そこからSCOOBIE DOに興味をもったぼくは、『茜色が燃えるとき』以外の楽曲にも手を伸ばすようになった。そんな折、彼らがツアーで名古屋のライブハウスに来ることを知ってぜひ行ってみたくなり、人生で初めて自分の意志でライブハウスに足を運ぶことになった。
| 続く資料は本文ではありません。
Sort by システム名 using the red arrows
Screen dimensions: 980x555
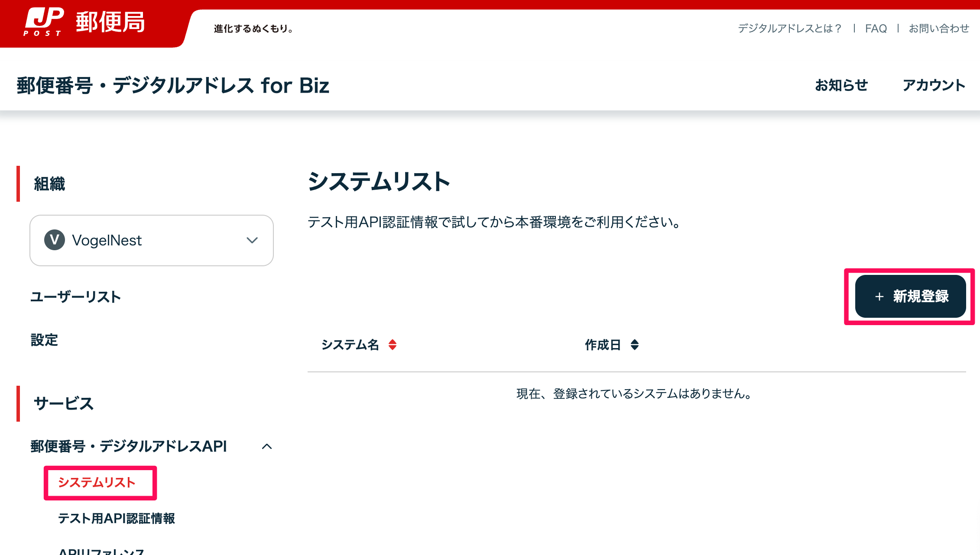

彼ら――FUNKY4のライブにおける正装はスーツだ。バンドのリーダーも務めるギター・マツキタイジロウ、メンバーの中では一回り若いが確かな技術を持つベース・ナガイケジョー、特徴的なアフロヘアーの外交担当ドラム・オカモト"MOBY"タクヤの楽器演奏チームはブラックスーツだが、フロントマンであるボーカル・コヤマシュウはひときわ目立つ白スーツを着用してステージに立つ。その様はまるで『Gungrave』に登場するマフィアたちがそのまま目の前に現れたようだった。特に『Gungrave』で主人公のバディとして組織で成り上がっていく野心家のハリー・マクドゥエルというキャラは白いスーツが象徴的で、コヤマシュウはまさにハリー・マクドゥエルその人のようにぼくの目には映っていた。

SCOOBIE DOは"LIVE CHAMP"を自負する、とにかくライブに強いバンドだ。類まれな高い完成度の演奏力と、プロレスのマイクパフォーマンスにルーツをもつ煽り立てるようでありながら、誰も傷つけず置いていかないピースフルなコヤマシュウのライブMCで、オーディエンスを惹きつけて離さない。ホームとしての主催ライブはもちろんのこと、対バンやフェスといったアウェイの場面でも、「誰?」「名前は聴いたことある」といった聴衆を虜にして帰ってくる。

ライブハウス初体験でいきなりそのパフォーマンスを魅せつけられた中学生のぼくは、一発で虜になってしまった。

余談だが、『茜色が燃えるとき』は正直ライブのテンションの中ではあまりセットリスト映えする楽曲とは言い難く、しかもシングルのカップリング曲だ(両A面シングルではある)。なのでSCOOBIE DOのライブで演奏される機会は結構少ないことが後にわかるのだが、その初めて行ったライブではたしかアンコールで演奏されて、ぼくはめちゃくちゃテンションが上がってしまった。

学生時代はずっとともに在った

以来、中・高・大とずっと自分を貫く「好きなアーティスト」に君臨し続けたのがSCOOBIE DOだ。携帯のキャリアメールのアドレスには解約するまでずっと"funky4.scoobie-do"という文字列を使っていた。他人とアドレスを交換したときに、しばしば「誰?」「名前は聴いたことある」と言われたことがある。大学に入学したとき、新歓サークルでメールアドレスを教えたときに「ファンキー?いいねぇ〜ファンキ〜!」とか言われたときはぶっ飛ばしてやろうかと思った。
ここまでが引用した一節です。